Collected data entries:
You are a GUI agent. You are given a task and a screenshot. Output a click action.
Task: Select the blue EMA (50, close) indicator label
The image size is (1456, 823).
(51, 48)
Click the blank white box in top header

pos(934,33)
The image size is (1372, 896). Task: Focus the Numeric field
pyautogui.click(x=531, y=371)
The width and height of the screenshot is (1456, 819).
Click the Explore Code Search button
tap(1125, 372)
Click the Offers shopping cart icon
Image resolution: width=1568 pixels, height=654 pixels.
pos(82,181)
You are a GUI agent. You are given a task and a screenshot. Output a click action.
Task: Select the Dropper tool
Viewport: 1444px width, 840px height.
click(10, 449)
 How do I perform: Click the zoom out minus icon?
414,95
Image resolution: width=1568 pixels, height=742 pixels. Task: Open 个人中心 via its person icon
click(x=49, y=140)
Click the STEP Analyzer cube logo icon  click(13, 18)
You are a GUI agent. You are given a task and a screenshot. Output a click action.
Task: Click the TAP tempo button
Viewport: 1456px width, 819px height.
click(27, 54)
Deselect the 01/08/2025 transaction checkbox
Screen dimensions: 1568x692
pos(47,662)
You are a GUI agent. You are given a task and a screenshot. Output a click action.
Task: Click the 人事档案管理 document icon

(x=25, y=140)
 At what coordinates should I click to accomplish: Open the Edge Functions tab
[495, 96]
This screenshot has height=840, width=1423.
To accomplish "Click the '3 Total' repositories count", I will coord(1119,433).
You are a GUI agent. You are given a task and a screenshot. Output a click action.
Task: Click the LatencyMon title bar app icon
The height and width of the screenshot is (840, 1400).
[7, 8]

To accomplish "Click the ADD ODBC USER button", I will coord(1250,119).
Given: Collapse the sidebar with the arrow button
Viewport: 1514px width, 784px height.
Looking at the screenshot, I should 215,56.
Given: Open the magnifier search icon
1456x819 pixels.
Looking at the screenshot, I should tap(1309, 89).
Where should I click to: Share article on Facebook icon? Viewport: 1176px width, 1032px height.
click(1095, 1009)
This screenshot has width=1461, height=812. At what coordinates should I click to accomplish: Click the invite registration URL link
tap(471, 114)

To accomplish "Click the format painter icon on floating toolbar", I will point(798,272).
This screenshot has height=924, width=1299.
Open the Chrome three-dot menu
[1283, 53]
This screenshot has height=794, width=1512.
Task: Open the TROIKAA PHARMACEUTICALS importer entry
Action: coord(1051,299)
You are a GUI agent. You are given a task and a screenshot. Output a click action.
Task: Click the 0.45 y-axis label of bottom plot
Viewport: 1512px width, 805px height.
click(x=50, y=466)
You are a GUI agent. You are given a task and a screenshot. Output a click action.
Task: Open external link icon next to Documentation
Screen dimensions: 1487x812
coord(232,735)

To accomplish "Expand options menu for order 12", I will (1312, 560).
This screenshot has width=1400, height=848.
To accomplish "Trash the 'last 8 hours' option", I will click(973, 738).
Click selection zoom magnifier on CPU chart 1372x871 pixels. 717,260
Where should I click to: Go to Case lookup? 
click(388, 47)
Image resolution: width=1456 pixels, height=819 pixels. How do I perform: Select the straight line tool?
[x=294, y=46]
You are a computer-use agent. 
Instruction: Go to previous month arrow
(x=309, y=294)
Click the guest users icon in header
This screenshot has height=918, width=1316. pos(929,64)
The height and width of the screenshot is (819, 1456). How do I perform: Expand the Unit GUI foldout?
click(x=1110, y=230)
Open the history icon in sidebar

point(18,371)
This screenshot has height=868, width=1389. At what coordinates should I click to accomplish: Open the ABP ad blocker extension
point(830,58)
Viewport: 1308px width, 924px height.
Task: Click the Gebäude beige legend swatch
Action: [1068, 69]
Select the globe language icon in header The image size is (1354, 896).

_PROBLEM STATEMENT_
Output the records above exactly, from their first line through the line that contains "Task: Click the TAP tempo button", and add nothing.

_SOLUTION_
You are a GUI agent. You are given a task and a screenshot. Output a click action.
Task: Select the blue EMA (50, close) indicator label
The image size is (1456, 823).
(51, 48)
Click the blank white box in top header

pos(934,33)
The image size is (1372, 896). Task: Focus the Numeric field
pyautogui.click(x=531, y=371)
The width and height of the screenshot is (1456, 819).
Click the Explore Code Search button
tap(1125, 372)
Click the Offers shopping cart icon
Image resolution: width=1568 pixels, height=654 pixels.
pos(82,181)
You are a GUI agent. You are given a task and a screenshot. Output a click action.
Task: Select the Dropper tool
Viewport: 1444px width, 840px height.
click(10, 449)
 How do I perform: Click the zoom out minus icon?
414,95
Image resolution: width=1568 pixels, height=742 pixels. Task: Open 个人中心 via its person icon
click(x=49, y=140)
Click the STEP Analyzer cube logo icon  click(13, 18)
You are a GUI agent. You are given a task and a screenshot. Output a click action.
Task: Click the TAP tempo button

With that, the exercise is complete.